What you are asked to do:
Print the lines that run from the line with "Услуги ателье (681, 2354)" to the line with "Careers (319, 846)", keeping both end lines, exactly as they appear in the entries below, and nothing else.

Input records:
━━━━━━━━━━
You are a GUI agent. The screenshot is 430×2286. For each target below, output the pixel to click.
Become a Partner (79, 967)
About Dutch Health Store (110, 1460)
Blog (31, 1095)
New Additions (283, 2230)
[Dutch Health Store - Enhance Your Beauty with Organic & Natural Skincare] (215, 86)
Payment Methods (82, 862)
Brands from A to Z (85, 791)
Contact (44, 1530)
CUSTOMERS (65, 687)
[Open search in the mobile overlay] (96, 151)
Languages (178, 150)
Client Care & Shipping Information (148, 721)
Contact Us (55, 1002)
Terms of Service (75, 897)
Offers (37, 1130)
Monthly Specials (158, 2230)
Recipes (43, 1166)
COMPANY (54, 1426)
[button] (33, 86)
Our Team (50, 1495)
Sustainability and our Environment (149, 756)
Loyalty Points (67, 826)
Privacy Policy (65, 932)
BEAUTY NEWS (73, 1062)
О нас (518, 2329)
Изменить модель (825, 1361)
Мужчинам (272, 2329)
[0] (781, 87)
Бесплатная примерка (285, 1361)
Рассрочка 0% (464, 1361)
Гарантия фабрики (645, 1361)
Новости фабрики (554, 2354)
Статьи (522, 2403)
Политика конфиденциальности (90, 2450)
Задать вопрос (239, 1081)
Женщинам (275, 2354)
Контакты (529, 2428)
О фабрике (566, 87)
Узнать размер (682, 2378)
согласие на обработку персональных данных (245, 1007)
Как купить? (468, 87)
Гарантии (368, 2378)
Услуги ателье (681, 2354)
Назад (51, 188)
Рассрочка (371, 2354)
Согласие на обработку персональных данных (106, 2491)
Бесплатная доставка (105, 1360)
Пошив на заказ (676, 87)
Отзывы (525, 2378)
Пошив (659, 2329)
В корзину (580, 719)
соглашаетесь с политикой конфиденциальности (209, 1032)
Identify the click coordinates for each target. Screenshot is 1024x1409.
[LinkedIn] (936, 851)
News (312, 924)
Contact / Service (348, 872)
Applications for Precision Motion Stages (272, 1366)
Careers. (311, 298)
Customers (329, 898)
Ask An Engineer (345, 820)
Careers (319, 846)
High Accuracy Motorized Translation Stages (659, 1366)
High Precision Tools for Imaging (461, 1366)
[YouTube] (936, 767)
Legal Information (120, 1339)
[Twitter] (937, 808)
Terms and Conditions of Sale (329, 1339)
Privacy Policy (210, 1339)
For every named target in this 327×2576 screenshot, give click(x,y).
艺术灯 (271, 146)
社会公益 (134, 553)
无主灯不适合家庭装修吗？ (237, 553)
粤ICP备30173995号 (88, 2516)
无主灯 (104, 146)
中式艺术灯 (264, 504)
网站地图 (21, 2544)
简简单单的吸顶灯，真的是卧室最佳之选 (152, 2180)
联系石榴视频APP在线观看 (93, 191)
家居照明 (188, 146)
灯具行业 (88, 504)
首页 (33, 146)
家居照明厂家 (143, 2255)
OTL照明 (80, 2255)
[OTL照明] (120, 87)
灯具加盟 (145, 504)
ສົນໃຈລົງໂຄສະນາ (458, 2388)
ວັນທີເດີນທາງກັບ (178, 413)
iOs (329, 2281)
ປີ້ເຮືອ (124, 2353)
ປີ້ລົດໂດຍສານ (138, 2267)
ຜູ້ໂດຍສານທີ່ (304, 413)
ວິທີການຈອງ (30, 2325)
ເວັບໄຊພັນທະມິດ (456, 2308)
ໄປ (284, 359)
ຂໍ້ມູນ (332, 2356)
━━━━━━━━━━
Answer below:
Услуги ателье (681, 2354)
Назад (51, 188)
Рассрочка (371, 2354)
Согласие на обработку персональных данных (106, 2491)
Бесплатная доставка (105, 1360)
Пошив на заказ (676, 87)
Отзывы (525, 2378)
Пошив (659, 2329)
В корзину (580, 719)
соглашаетесь с политикой конфиденциальности (209, 1032)
Identify the click coordinates for each target. Screenshot is 1024x1409.
[LinkedIn] (936, 851)
News (312, 924)
Contact / Service (348, 872)
Applications for Precision Motion Stages (272, 1366)
Careers. (311, 298)
Customers (329, 898)
Ask An Engineer (345, 820)
Careers (319, 846)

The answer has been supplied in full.